• _PROBLEM TO SOLVE_
Transcribe the entire listing, keeping each word as it is.

• _PROVIDED DATA_
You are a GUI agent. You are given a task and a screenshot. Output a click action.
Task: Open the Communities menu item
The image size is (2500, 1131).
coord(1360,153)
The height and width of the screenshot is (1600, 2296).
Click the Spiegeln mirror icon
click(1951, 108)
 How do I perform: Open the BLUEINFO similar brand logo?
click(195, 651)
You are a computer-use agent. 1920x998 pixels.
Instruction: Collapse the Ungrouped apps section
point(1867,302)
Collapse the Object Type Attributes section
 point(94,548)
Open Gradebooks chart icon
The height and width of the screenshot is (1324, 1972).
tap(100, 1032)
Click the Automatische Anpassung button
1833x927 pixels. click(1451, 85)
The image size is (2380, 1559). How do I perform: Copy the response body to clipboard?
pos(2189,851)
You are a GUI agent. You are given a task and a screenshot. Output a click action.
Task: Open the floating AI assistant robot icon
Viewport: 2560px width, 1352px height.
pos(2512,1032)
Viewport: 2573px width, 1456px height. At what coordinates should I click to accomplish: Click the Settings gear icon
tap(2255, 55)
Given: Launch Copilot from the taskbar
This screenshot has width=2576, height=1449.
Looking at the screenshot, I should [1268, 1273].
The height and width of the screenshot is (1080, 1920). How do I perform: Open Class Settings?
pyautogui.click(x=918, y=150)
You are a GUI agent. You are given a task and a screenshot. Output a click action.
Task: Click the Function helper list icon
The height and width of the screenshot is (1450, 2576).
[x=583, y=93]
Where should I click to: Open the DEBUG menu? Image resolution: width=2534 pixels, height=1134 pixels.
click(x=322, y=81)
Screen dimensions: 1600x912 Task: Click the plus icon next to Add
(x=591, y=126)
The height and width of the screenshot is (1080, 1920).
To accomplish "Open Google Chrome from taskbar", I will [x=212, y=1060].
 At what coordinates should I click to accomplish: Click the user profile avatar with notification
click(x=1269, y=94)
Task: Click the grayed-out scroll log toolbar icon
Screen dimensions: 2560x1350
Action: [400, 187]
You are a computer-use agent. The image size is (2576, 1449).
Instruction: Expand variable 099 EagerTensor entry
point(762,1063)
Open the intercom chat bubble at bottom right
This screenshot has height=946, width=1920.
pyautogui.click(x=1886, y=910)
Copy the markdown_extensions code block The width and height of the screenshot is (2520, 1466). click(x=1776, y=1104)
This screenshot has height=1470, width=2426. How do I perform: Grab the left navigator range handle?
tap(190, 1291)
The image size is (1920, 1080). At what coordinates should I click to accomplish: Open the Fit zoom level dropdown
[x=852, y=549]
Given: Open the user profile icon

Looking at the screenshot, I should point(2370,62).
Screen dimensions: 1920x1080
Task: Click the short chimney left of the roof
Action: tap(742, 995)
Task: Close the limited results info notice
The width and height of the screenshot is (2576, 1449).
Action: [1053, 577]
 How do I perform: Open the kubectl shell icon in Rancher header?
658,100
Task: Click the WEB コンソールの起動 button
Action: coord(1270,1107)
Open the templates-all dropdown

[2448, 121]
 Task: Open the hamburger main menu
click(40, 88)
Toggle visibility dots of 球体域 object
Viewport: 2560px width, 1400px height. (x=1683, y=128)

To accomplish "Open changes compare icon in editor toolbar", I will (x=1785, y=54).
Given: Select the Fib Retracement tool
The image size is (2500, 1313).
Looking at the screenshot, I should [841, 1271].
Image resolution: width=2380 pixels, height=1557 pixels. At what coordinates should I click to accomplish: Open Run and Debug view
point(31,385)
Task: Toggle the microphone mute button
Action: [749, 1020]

• _THE COMPLETED TASK_
You are a GUI agent. You are given a task and a screenshot. Output a click action.
Task: Open the Communities menu item
The image size is (2500, 1131).
coord(1360,153)
The height and width of the screenshot is (1600, 2296).
Click the Spiegeln mirror icon
click(1951, 108)
 How do I perform: Open the BLUEINFO similar brand logo?
click(195, 651)
You are a computer-use agent. 1920x998 pixels.
Instruction: Collapse the Ungrouped apps section
point(1867,302)
Collapse the Object Type Attributes section
 point(94,548)
Open Gradebooks chart icon
The height and width of the screenshot is (1324, 1972).
tap(100, 1032)
Click the Automatische Anpassung button
1833x927 pixels. click(1451, 85)
The image size is (2380, 1559). How do I perform: Copy the response body to clipboard?
pos(2189,851)
You are a GUI agent. You are given a task and a screenshot. Output a click action.
Task: Open the floating AI assistant robot icon
Viewport: 2560px width, 1352px height.
pos(2512,1032)
Viewport: 2573px width, 1456px height. At what coordinates should I click to accomplish: Click the Settings gear icon
tap(2255, 55)
Given: Launch Copilot from the taskbar
This screenshot has width=2576, height=1449.
Looking at the screenshot, I should [1268, 1273].
The height and width of the screenshot is (1080, 1920). How do I perform: Open Class Settings?
pyautogui.click(x=918, y=150)
You are a GUI agent. You are given a task and a screenshot. Output a click action.
Task: Click the Function helper list icon
The height and width of the screenshot is (1450, 2576).
[x=583, y=93]
Where should I click to: Open the DEBUG menu? Image resolution: width=2534 pixels, height=1134 pixels.
click(x=322, y=81)
Screen dimensions: 1600x912 Task: Click the plus icon next to Add
(x=591, y=126)
The height and width of the screenshot is (1080, 1920).
To accomplish "Open Google Chrome from taskbar", I will [x=212, y=1060].
 At what coordinates should I click to accomplish: Click the user profile avatar with notification
click(x=1269, y=94)
Task: Click the grayed-out scroll log toolbar icon
Screen dimensions: 2560x1350
Action: [400, 187]
You are a computer-use agent. The image size is (2576, 1449).
Instruction: Expand variable 099 EagerTensor entry
point(762,1063)
Open the intercom chat bubble at bottom right
This screenshot has height=946, width=1920.
pyautogui.click(x=1886, y=910)
Copy the markdown_extensions code block The width and height of the screenshot is (2520, 1466). click(x=1776, y=1104)
This screenshot has height=1470, width=2426. How do I perform: Grab the left navigator range handle?
tap(190, 1291)
The image size is (1920, 1080). At what coordinates should I click to accomplish: Open the Fit zoom level dropdown
[x=852, y=549]
Given: Open the user profile icon

Looking at the screenshot, I should point(2370,62).
Screen dimensions: 1920x1080
Task: Click the short chimney left of the roof
Action: tap(742, 995)
Task: Close the limited results info notice
The width and height of the screenshot is (2576, 1449).
Action: [1053, 577]
 How do I perform: Open the kubectl shell icon in Rancher header?
658,100
Task: Click the WEB コンソールの起動 button
Action: coord(1270,1107)
Open the templates-all dropdown

[2448, 121]
 Task: Open the hamburger main menu
click(40, 88)
Toggle visibility dots of 球体域 object
Viewport: 2560px width, 1400px height. (x=1683, y=128)

To accomplish "Open changes compare icon in editor toolbar", I will (x=1785, y=54).
Given: Select the Fib Retracement tool
The image size is (2500, 1313).
Looking at the screenshot, I should [841, 1271].
Image resolution: width=2380 pixels, height=1557 pixels. At what coordinates should I click to accomplish: Open Run and Debug view
point(31,385)
Task: Toggle the microphone mute button
Action: [749, 1020]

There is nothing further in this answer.